NOTES FROM THE DUMP

Friday, April 3, 2009

“NOBODY LOOKS GOOD IN SPANDEX…” (from NFTD Archives)

…I exclaim to the silvered glass, “…don’t think you’re the exception, you’re not, your wattles show, your jiggly adipose tissue flounces around behind all that rubber like silly putty and the tire wound round your plus-40 waist is stretched so taut your blue varicose veins are translucent…” I peel the shorts off like they were cosmolene and decide not to go jogging after all, nor ride the mountain bike nor for all that, nothing exerting I am bound for today, but rather another sedentary day of letting the muscles atrophy and flatten against this chair seat. Yawwwn…

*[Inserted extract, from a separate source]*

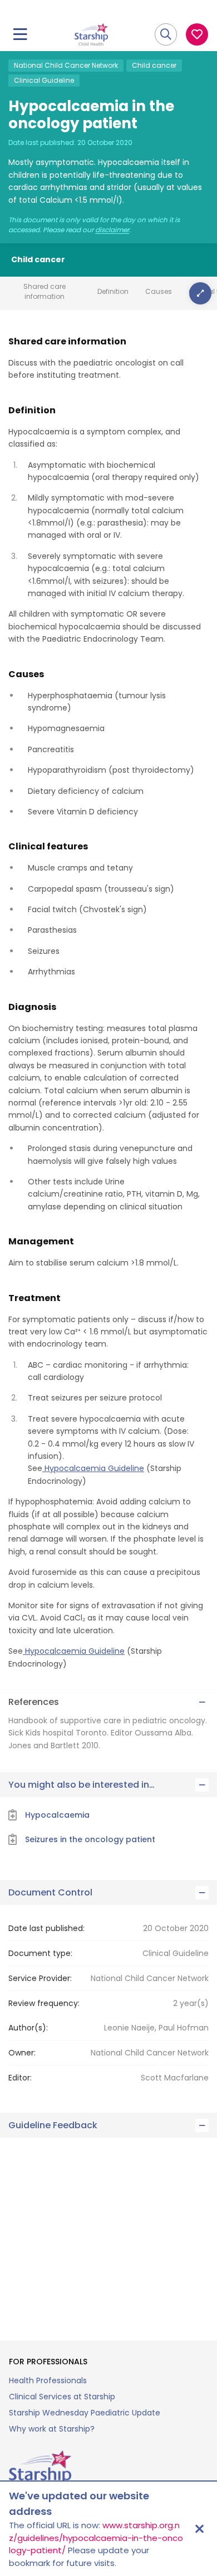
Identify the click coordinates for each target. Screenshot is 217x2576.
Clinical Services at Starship (62, 2396)
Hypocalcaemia (57, 1814)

Spandex, bicycles, jogging…what a nightmare!
Now roller blading, that’s something I’m hip to; it’s a spectator sport only, at least for me, but how supple the human form rippling down the byways on roller blades, don’t you think? Well, here again, unfortunately at that I suppose, this sporting observation is predicated on looks, appearances. Does she/he have the pecs, the abs, the boobs, the ass? I doubt that I, weighing in at a cool 1/8th of a ton, would attract much more than a little tittering attention as I thundered past on painfully-bended ankles, rippling the sidewalk as I rumbled over it like a train pressing down the tracks; no, I probably would not cause quite the stir a 19-year-old hardbelly – male or female – would cause as they flashed by.

I was never blessed with your basic beautiful body nor handsome face, if blessed is the word I want; I’ve had to settle for keen intellect, clever wit and charm, plus my natural animal magnetism, erudition and disarming modesty to get me by.
Who needs spandex?

Like Beethoven I want to be...

…tormented by my ills and aging (since I have them to deal with anyway) into creations of unsurpassed genius – painting paintings the likes of which have never been seen, writing my literary self into the literal history books, there to repose as a national treasure, ah yes, if life is to be an abbreviated trial then let it produce works transcending time; alas, unlike Beethoven, no genius I; plus I’m burned out, can’t hold any interest in holding a paintbrush but for a few unremarkable moments, dabs and splatters on a dusty canvas; and as for writing, ah me, the torrent of pithy remarks, of incisive wit and ever the clever, timeless commentary so much a part of my deathless (until now) prose and a certified trademark of NFTD, has become a dry wash dusted with alkali.